As per title - can you set either/or to perform the IS, or will they interfere with each other? Can the lens IS typically be disabled to allow the body IS to do the job, or vice-versa?

For example, I'll soon have an E-620 (whenever paypal get their finger out and show my account as having received my bank transfer :mad:), and am wondering how things would work if I got a Sigma 50-500 with IS? Was there even one?
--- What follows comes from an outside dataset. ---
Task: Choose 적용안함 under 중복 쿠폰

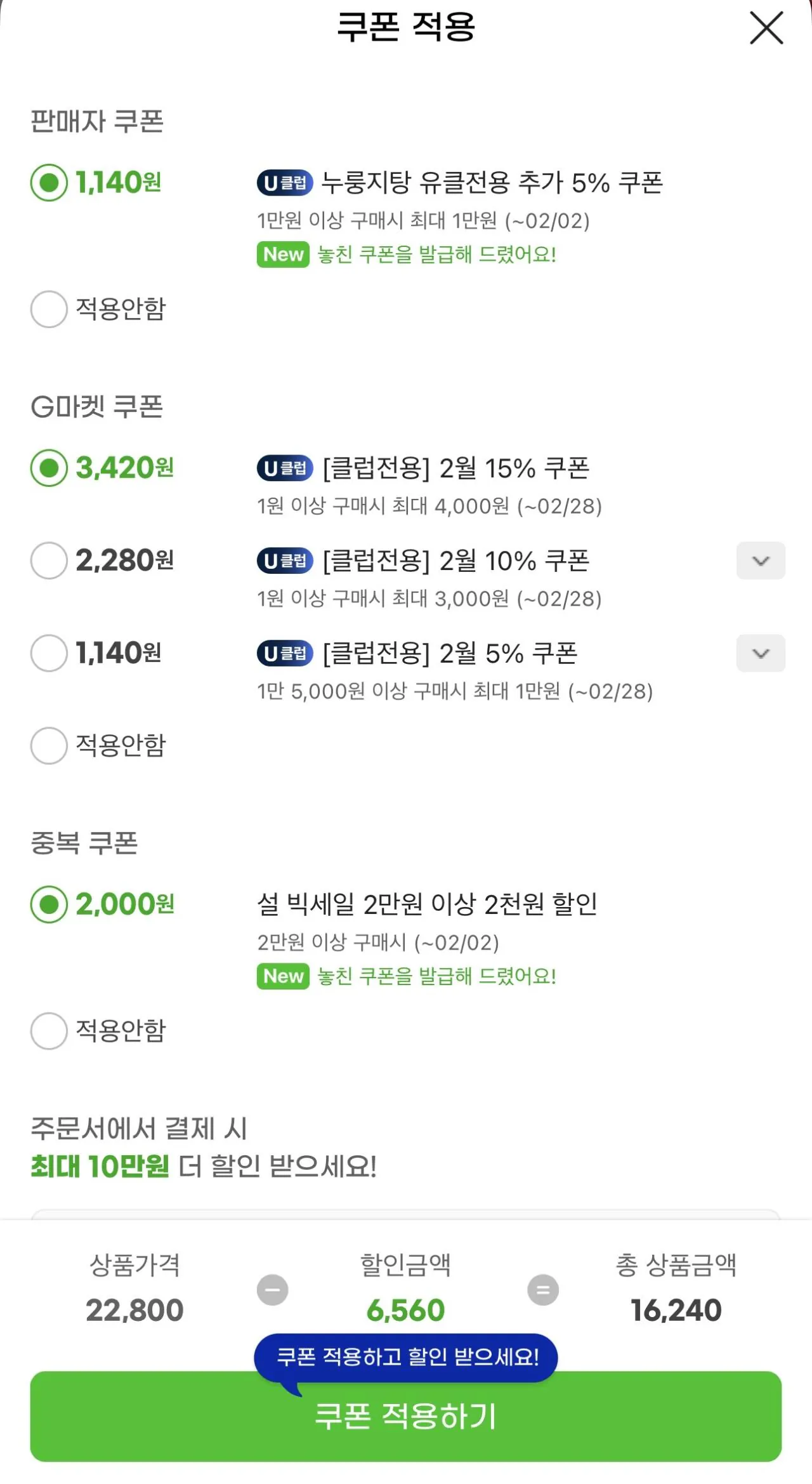Action: click(49, 1031)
I understand Sigma's moniker for IS is "OS" - I take it that if the lens doesn't have "OS" in its description, it's not an OS/IS lens?


Thanks for any replies,

Mark

peak4
5th July 2011, 08:59 PM
Mark essentially, you can't have both working at the same time, and the camera is clever enough to tell the difference.
You can set either or, but not both.
I think if you enable IS on via the lens via the switch and also have it on in camera, the latter realises and disables it in the lens.
I did have a play, but can't remember the conclusion I came to in the end.
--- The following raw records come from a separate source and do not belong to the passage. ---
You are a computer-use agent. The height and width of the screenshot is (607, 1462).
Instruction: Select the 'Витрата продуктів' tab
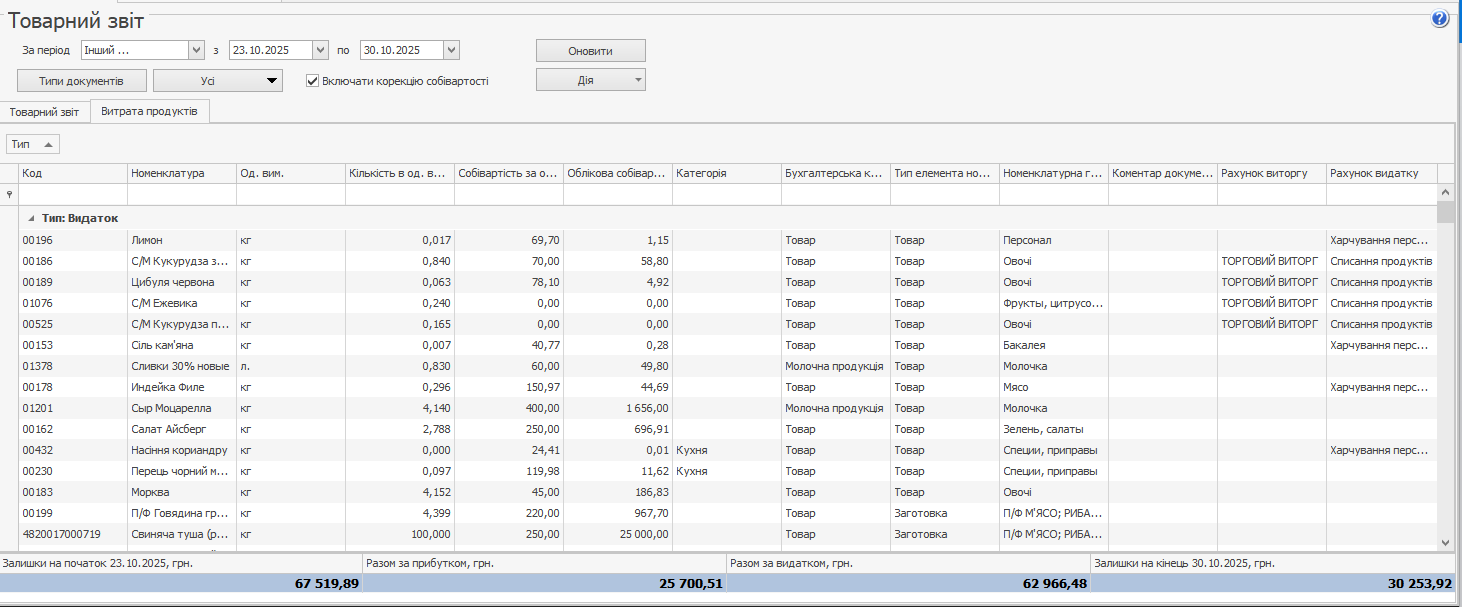(x=149, y=112)
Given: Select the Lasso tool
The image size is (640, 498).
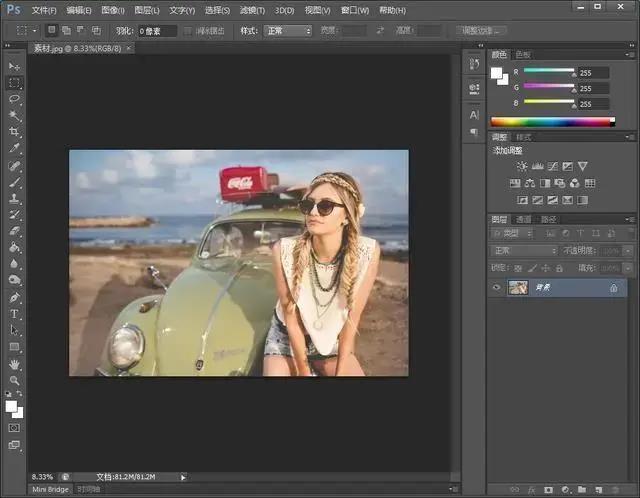Looking at the screenshot, I should [15, 99].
The bad news it that you won't get a stabilised Bigma for FourThirds as they don't make one.
They dropped the Bigma from the FourThirds lineup when the brought out the stabilised version.

I think I'm right in saying that the only stabilised lenses for our FourThirds format are the two PanaLeica 14-50mm & the 14-150mm from the same stable.

Obviously there are also Panasonic lenses for MFT, such as the 14-140mm

Ian
5th July 2011, 09:01 PM
Hi All,

As per title - can you set either/or to perform the IS, or will they interfere with each other? Can the lens IS typically be disabled to allow the body IS to do the job, or vice-versa?

For example, I'll soon have an E-620 (whenever paypal get their finger out and show my account as having received my bank transfer :mad:), and am wondering how things would work if I got a Sigma 50-500 with IS? Was there even one?

I understand Sigma's moniker for IS is "OS" - I take it that if the lens doesn't have "OS" in its description, it's not an OS/IS lens?


Thanks for any replies,

Mark

Usually if you have an IS lens on an IS Four Thirds or Micro Four Thirds body the body IS will have priority. But you should be able to switch body IS off and use lens IS if that is what you prefer. The only situation I can think of when this might not work is when the IS lens doesn't have an IS switch (instead controlled by the camera).

Ian

Phaedrus
5th July 2011, 09:08 PM
Thanks guys.

I guess given that any 4/3 Sigma 50-500 I might be considering won't have OS, it's moot anyway.

Incidentally, are all Sigma super-telephoto zooms called "Bigmas"? There are a few different ones I've seen referred to as Bigmas.